=== Work to be completed ===
Convert every line of the entries below into a two-column Markdown table, with a row number under "Row" and the line itself under "Entry line", skipping blank lines.
○ ○ ○ ○ ○ ○ ○
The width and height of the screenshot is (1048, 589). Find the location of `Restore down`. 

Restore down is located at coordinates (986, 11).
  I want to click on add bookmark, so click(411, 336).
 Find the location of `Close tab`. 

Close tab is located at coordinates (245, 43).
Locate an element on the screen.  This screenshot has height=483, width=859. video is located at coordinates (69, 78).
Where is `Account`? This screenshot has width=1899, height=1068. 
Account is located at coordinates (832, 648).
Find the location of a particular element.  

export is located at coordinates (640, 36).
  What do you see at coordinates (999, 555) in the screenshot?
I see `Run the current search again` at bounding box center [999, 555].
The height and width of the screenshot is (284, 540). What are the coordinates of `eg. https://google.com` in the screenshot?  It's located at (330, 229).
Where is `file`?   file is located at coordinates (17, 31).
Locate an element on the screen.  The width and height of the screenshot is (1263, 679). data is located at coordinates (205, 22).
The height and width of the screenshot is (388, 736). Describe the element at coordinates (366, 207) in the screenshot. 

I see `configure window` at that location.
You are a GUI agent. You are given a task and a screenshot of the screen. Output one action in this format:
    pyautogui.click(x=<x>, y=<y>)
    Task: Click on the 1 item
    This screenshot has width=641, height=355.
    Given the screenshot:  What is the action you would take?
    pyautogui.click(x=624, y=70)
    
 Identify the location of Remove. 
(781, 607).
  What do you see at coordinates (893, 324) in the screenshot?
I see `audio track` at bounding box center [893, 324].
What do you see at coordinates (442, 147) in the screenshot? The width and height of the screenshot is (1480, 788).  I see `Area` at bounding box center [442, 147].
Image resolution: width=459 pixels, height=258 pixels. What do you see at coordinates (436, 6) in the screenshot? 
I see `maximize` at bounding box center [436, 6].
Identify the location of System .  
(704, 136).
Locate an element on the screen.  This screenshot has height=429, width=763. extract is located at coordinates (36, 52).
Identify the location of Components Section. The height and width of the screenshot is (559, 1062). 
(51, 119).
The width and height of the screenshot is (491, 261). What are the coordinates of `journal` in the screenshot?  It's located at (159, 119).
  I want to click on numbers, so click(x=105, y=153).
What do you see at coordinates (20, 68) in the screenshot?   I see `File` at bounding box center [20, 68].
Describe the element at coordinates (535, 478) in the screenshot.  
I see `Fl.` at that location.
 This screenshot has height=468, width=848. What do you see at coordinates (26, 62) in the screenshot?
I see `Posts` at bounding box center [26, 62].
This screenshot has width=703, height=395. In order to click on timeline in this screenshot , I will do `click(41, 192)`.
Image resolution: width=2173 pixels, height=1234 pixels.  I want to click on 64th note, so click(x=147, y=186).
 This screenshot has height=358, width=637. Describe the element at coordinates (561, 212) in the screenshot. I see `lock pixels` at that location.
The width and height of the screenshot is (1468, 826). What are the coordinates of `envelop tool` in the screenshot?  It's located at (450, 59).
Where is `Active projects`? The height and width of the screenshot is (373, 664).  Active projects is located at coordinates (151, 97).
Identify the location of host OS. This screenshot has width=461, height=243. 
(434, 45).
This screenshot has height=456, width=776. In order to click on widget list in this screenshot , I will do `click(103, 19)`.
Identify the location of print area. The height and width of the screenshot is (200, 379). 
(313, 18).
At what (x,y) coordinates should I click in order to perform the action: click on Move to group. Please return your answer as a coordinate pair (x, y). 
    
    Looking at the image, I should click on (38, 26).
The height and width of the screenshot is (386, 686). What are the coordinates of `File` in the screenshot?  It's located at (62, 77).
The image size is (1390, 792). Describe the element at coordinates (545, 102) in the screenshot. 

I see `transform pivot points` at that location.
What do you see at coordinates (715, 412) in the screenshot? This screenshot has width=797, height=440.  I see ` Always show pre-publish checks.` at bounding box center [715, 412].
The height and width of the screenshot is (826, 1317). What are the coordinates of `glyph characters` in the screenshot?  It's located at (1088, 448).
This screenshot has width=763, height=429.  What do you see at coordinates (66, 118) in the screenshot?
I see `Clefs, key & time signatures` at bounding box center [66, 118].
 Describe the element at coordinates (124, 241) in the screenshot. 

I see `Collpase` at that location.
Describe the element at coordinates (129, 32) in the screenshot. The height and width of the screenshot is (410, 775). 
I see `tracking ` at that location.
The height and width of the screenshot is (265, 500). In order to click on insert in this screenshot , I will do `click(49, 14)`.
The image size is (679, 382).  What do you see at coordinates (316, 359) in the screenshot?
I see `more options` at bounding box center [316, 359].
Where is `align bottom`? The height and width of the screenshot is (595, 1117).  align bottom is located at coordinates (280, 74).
○ ○ ○ ○ ○ ○ ○
=== Final result ===
| Row | Entry line |
|---|---|
| 1 | The width and height of the screenshot is (1048, 589). Find the location of `Restore down`.  |
| 2 | Restore down is located at coordinates (986, 11). |
| 3 |   I want to click on add bookmark, so click(411, 336). |
| 4 |  Find the location of `Close tab`.  |
| 5 | Close tab is located at coordinates (245, 43). |
| 6 | Locate an element on the screen.  This screenshot has height=483, width=859. video is located at coordinates (69, 78). |
| 7 | Where is `Account`? This screenshot has width=1899, height=1068.  |
| 8 | Account is located at coordinates (832, 648). |
| 9 | Find the location of a particular element.   |
| 10 | export is located at coordinates (640, 36). |
| 11 |   What do you see at coordinates (999, 555) in the screenshot? |
| 12 | I see `Run the current search again` at bounding box center [999, 555]. |
| 13 | The height and width of the screenshot is (284, 540). What are the coordinates of `eg. https://google.com` in the screenshot?  It's located at (330, 229). |
| 14 | Where is `file`?   file is located at coordinates (17, 31). |
| 15 | Locate an element on the screen.  The width and height of the screenshot is (1263, 679). data is located at coordinates (205, 22). |
| 16 | The height and width of the screenshot is (388, 736). Describe the element at coordinates (366, 207) in the screenshot.  |
| 17 | I see `configure window` at that location. |
| 18 | You are a GUI agent. You are given a task and a screenshot of the screen. Output one action in this format: |
| 19 |     pyautogui.click(x=<x>, y=<y>) |
| 20 |     Task: Click on the 1 item |
| 21 |     This screenshot has width=641, height=355. |
| 22 |     Given the screenshot:  What is the action you would take? |
| 23 |     pyautogui.click(x=624, y=70) |
| 24 |  Identify the location of Remove.  |
| 25 | (781, 607). |
| 26 |   What do you see at coordinates (893, 324) in the screenshot? |
| 27 | I see `audio track` at bounding box center [893, 324]. |
| 28 | What do you see at coordinates (442, 147) in the screenshot? The width and height of the screenshot is (1480, 788).  I see `Area` at bounding box center [442, 147]. |
| 29 | Image resolution: width=459 pixels, height=258 pixels. What do you see at coordinates (436, 6) in the screenshot?  |
| 30 | I see `maximize` at bounding box center [436, 6]. |
| 31 | Identify the location of System .   |
| 32 | (704, 136). |
| 33 | Locate an element on the screen.  This screenshot has height=429, width=763. extract is located at coordinates (36, 52). |
| 34 | Identify the location of Components Section. The height and width of the screenshot is (559, 1062).  |
| 35 | (51, 119). |
| 36 | The width and height of the screenshot is (491, 261). What are the coordinates of `journal` in the screenshot?  It's located at (159, 119). |
| 37 |   I want to click on numbers, so click(x=105, y=153). |
| 38 | What do you see at coordinates (20, 68) in the screenshot?   I see `File` at bounding box center [20, 68]. |
| 39 | Describe the element at coordinates (535, 478) in the screenshot.   |
| 40 | I see `Fl.` at that location. |
| 41 |  This screenshot has height=468, width=848. What do you see at coordinates (26, 62) in the screenshot? |
| 42 | I see `Posts` at bounding box center [26, 62]. |
| 43 | This screenshot has width=703, height=395. In order to click on timeline in this screenshot , I will do `click(41, 192)`. |
| 44 | Image resolution: width=2173 pixels, height=1234 pixels.  I want to click on 64th note, so click(x=147, y=186). |
| 45 |  This screenshot has height=358, width=637. Describe the element at coordinates (561, 212) in the screenshot. I see `lock pixels` at that location. |
| 46 | The width and height of the screenshot is (1468, 826). What are the coordinates of `envelop tool` in the screenshot?  It's located at (450, 59). |
| 47 | Where is `Active projects`? The height and width of the screenshot is (373, 664).  Active projects is located at coordinates (151, 97). |
| 48 | Identify the location of host OS. This screenshot has width=461, height=243.  |
| 49 | (434, 45). |
| 50 | This screenshot has height=456, width=776. In order to click on widget list in this screenshot , I will do `click(103, 19)`. |
| 51 | Identify the location of print area. The height and width of the screenshot is (200, 379).  |
| 52 | (313, 18). |
| 53 | At what (x,y) coordinates should I click in order to perform the action: click on Move to group. Please return your answer as a coordinate pair (x, y).  |
| 54 |     Looking at the image, I should click on (38, 26). |
| 55 | The height and width of the screenshot is (386, 686). What are the coordinates of `File` in the screenshot?  It's located at (62, 77). |
| 56 | The image size is (1390, 792). Describe the element at coordinates (545, 102) in the screenshot.  |
| 57 | I see `transform pivot points` at that location. |
| 58 | What do you see at coordinates (715, 412) in the screenshot? This screenshot has width=797, height=440.  I see ` Always show pre-publish checks.` at bounding box center [715, 412]. |
| 59 | The height and width of the screenshot is (826, 1317). What are the coordinates of `glyph characters` in the screenshot?  It's located at (1088, 448). |
| 60 | This screenshot has width=763, height=429.  What do you see at coordinates (66, 118) in the screenshot? |
| 61 | I see `Clefs, key & time signatures` at bounding box center [66, 118]. |
| 62 |  Describe the element at coordinates (124, 241) in the screenshot.  |
| 63 | I see `Collpase` at that location. |
| 64 | Describe the element at coordinates (129, 32) in the screenshot. The height and width of the screenshot is (410, 775).  |
| 65 | I see `tracking ` at that location. |
| 66 | The height and width of the screenshot is (265, 500). In order to click on insert in this screenshot , I will do `click(49, 14)`. |
| 67 | The image size is (679, 382).  What do you see at coordinates (316, 359) in the screenshot? |
| 68 | I see `more options` at bounding box center [316, 359]. |
| 69 | Where is `align bottom`? The height and width of the screenshot is (595, 1117).  align bottom is located at coordinates (280, 74). |